_The problem_. Extract the stretch of the listing from the line containing "Open Activity in the Teams sidebar" through the line containing "Click the 4.2", both included, and reproduce those lines exactly.

· · · ·

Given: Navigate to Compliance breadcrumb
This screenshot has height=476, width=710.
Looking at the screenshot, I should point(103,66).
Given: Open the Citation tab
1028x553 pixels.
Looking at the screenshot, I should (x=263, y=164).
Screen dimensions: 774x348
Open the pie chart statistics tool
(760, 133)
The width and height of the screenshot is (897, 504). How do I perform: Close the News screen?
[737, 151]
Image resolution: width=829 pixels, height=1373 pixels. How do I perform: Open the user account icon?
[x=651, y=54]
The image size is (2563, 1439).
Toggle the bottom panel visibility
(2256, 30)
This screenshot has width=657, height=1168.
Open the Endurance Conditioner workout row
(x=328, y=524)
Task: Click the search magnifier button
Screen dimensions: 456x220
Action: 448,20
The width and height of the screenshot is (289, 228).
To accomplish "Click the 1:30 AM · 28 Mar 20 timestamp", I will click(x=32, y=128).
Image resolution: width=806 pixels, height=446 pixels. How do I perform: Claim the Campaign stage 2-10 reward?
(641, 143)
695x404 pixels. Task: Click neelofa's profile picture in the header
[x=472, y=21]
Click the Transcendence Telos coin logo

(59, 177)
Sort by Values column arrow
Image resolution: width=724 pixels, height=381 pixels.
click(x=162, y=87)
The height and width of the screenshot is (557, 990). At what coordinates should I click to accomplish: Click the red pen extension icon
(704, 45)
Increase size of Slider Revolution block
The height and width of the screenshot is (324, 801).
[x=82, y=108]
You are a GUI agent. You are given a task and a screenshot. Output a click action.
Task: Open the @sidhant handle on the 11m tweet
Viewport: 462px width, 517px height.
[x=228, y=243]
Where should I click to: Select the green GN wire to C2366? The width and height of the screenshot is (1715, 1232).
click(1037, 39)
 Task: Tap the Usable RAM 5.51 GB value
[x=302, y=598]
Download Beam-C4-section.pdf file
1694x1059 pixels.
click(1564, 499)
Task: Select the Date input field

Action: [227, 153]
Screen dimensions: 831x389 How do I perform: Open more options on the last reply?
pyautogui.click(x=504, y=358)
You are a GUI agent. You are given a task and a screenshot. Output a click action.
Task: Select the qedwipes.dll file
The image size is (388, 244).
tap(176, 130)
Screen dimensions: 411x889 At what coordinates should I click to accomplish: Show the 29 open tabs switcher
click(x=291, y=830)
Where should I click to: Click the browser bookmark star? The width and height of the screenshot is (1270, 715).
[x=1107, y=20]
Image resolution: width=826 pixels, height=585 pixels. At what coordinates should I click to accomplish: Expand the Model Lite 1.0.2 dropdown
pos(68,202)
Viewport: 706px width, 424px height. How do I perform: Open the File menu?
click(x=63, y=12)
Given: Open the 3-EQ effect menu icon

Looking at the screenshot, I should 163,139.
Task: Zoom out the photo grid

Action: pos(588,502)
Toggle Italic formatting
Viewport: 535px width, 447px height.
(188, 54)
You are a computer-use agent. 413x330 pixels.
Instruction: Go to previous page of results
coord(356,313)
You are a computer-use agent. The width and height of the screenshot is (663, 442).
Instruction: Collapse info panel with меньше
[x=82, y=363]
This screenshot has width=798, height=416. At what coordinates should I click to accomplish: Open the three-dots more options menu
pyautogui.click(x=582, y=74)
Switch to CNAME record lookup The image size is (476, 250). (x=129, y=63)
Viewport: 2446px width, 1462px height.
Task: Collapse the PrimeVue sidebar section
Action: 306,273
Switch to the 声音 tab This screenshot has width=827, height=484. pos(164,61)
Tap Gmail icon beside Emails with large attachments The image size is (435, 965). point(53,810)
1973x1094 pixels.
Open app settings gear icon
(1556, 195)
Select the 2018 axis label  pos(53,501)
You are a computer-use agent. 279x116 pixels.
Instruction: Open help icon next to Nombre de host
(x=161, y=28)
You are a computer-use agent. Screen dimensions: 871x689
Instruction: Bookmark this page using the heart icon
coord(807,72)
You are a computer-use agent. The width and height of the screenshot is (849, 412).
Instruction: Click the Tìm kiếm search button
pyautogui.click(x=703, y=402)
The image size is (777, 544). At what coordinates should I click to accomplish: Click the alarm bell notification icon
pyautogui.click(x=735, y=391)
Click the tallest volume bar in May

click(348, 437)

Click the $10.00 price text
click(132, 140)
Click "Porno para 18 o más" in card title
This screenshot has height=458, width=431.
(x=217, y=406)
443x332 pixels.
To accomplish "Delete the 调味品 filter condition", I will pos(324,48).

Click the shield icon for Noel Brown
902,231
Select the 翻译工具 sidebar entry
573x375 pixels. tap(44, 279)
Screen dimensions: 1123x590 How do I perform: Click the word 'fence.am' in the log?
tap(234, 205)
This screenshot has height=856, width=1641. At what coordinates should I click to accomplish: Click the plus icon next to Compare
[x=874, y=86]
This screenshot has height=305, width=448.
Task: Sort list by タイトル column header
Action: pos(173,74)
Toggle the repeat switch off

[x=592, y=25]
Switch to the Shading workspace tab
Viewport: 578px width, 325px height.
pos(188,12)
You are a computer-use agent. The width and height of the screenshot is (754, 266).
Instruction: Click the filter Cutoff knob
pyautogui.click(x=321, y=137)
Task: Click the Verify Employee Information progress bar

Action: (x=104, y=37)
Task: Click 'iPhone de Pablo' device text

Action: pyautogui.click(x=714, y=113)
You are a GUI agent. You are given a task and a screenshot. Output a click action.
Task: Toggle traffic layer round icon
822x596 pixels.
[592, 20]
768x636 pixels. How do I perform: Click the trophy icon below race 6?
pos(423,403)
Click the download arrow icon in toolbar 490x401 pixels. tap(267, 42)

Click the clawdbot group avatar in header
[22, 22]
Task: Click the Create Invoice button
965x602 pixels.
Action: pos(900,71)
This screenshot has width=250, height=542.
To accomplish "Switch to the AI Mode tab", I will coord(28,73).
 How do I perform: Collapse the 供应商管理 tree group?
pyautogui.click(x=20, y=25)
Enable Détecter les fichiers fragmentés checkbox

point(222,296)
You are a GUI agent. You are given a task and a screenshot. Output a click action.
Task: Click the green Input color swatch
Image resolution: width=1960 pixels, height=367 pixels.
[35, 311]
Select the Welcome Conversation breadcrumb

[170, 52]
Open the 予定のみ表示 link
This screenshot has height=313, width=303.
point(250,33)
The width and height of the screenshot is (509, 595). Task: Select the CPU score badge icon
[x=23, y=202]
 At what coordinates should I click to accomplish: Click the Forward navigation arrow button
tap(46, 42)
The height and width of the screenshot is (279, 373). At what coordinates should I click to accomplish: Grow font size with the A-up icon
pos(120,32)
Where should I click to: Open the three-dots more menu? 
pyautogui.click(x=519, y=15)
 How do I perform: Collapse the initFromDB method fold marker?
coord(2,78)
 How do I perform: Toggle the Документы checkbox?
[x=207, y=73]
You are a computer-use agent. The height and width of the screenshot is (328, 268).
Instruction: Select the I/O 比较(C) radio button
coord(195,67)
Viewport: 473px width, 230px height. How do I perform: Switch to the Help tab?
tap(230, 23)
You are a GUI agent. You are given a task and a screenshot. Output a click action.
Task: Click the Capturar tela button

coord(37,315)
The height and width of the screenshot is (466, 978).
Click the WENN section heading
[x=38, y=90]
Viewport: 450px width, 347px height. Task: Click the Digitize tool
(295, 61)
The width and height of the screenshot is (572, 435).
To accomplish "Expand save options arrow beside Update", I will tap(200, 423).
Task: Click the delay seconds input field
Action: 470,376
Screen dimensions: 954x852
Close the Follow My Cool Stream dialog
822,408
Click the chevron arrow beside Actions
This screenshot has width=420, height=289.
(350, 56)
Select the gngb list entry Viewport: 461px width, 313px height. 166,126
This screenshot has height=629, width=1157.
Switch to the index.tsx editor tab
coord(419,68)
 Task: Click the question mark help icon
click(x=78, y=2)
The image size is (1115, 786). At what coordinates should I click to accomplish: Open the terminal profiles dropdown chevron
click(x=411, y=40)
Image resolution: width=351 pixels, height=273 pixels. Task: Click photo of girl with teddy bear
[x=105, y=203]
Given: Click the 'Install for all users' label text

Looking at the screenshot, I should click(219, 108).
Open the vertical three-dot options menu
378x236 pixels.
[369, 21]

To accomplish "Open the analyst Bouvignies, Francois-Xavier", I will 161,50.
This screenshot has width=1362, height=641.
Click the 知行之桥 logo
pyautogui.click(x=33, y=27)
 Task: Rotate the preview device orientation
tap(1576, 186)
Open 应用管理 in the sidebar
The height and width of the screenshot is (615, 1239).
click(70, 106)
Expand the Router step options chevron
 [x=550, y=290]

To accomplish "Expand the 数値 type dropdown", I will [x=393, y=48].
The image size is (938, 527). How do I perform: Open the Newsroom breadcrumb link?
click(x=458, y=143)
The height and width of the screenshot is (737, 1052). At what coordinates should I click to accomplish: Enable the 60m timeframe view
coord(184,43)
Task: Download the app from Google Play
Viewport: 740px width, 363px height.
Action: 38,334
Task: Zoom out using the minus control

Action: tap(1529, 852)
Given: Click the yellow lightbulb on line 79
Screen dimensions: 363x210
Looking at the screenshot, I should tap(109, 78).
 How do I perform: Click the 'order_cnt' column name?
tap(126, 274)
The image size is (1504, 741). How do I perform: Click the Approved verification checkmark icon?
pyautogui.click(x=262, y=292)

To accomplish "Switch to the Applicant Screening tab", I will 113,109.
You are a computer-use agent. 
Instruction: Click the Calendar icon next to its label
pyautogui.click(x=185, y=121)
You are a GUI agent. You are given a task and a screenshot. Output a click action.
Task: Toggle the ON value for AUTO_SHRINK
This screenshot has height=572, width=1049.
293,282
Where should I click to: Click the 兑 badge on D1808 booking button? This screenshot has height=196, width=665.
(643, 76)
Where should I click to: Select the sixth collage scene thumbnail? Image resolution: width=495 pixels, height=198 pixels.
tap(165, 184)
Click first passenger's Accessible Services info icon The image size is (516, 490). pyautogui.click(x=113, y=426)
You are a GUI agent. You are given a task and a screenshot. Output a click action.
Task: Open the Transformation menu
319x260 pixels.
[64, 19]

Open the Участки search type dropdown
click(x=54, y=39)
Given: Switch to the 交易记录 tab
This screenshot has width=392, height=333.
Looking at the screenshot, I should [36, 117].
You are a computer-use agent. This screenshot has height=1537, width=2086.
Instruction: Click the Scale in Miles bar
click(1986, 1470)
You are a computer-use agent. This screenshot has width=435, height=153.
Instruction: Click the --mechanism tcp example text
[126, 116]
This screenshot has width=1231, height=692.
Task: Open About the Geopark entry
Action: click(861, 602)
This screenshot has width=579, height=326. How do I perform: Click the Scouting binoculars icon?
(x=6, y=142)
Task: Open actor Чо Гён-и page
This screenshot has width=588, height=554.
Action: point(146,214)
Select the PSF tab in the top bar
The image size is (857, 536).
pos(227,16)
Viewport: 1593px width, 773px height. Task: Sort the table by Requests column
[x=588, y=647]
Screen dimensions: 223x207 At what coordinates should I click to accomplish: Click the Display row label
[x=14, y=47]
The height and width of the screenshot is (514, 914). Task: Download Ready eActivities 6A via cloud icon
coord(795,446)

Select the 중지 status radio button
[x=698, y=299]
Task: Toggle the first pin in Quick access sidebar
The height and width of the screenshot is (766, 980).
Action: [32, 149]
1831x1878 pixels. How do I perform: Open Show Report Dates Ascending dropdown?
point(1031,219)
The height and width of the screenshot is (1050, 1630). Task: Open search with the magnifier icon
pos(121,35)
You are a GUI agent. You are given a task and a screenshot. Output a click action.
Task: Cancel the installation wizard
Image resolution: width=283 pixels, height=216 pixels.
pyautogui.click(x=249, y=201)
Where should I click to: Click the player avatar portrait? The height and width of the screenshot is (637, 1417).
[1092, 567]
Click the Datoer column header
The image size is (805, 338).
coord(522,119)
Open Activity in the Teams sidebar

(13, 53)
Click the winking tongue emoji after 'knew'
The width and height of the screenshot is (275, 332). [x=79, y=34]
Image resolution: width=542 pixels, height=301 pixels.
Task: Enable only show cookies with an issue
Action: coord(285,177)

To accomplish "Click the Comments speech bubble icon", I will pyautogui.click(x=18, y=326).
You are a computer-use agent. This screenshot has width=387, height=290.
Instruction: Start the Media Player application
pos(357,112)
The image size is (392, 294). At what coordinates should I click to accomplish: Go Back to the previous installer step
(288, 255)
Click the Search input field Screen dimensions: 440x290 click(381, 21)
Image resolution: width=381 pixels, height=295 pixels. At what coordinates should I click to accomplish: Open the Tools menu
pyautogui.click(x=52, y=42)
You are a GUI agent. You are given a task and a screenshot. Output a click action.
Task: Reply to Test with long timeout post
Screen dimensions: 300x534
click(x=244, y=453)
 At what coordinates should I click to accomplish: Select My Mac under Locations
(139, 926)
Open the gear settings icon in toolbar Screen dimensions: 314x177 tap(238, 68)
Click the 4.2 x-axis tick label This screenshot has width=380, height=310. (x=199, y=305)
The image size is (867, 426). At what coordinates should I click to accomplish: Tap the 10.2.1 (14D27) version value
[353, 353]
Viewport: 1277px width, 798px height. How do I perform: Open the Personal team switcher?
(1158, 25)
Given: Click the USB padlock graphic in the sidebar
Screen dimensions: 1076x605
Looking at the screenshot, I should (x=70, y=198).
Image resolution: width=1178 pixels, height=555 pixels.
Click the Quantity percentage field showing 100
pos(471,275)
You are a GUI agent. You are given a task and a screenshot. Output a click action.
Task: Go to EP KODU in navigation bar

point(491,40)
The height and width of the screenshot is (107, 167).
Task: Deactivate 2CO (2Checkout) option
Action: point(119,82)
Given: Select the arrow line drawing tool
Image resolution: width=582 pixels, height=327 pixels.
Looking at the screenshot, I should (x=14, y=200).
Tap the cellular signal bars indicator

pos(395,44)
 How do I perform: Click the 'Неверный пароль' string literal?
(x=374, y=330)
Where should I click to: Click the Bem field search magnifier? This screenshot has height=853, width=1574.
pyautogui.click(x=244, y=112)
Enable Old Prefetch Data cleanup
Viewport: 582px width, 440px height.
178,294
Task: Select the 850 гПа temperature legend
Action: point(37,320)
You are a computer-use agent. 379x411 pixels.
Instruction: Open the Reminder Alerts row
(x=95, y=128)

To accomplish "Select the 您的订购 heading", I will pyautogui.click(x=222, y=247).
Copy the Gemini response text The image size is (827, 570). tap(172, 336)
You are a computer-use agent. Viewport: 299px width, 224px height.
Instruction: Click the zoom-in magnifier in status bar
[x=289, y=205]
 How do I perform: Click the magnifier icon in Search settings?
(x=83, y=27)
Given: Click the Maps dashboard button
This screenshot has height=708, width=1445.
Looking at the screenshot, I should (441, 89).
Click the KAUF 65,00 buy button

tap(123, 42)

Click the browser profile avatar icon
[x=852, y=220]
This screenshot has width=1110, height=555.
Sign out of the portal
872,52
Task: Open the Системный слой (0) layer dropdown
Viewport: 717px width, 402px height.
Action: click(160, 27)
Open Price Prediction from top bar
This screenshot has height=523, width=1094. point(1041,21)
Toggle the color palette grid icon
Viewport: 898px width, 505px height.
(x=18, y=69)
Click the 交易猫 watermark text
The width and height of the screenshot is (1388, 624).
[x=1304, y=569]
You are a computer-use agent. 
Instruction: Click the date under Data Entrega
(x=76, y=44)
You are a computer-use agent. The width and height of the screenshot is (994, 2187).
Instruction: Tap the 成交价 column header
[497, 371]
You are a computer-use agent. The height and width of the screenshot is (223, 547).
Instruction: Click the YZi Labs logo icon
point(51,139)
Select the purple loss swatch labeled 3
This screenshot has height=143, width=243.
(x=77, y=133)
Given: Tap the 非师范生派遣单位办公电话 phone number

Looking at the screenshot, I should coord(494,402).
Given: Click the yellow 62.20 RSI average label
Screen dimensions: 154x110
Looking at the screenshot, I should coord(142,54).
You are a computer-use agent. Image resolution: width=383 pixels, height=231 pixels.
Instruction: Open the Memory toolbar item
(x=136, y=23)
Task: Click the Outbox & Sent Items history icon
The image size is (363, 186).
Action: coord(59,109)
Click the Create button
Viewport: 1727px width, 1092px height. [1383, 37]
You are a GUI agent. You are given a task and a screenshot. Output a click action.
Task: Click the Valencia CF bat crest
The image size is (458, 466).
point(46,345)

· · · ·

_Full answer_.
Open Activity in the Teams sidebar

(13, 53)
Click the winking tongue emoji after 'knew'
The width and height of the screenshot is (275, 332). [x=79, y=34]
Image resolution: width=542 pixels, height=301 pixels.
Task: Enable only show cookies with an issue
Action: coord(285,177)

To accomplish "Click the Comments speech bubble icon", I will pyautogui.click(x=18, y=326).
You are a computer-use agent. This screenshot has width=387, height=290.
Instruction: Start the Media Player application
pos(357,112)
The image size is (392, 294). At what coordinates should I click to accomplish: Go Back to the previous installer step
(288, 255)
Click the Search input field Screen dimensions: 440x290 click(381, 21)
Image resolution: width=381 pixels, height=295 pixels. At what coordinates should I click to accomplish: Open the Tools menu
pyautogui.click(x=52, y=42)
You are a GUI agent. You are given a task and a screenshot. Output a click action.
Task: Reply to Test with long timeout post
Screen dimensions: 300x534
click(x=244, y=453)
 At what coordinates should I click to accomplish: Select My Mac under Locations
(139, 926)
Open the gear settings icon in toolbar Screen dimensions: 314x177 tap(238, 68)
Click the 4.2 x-axis tick label This screenshot has width=380, height=310. (x=199, y=305)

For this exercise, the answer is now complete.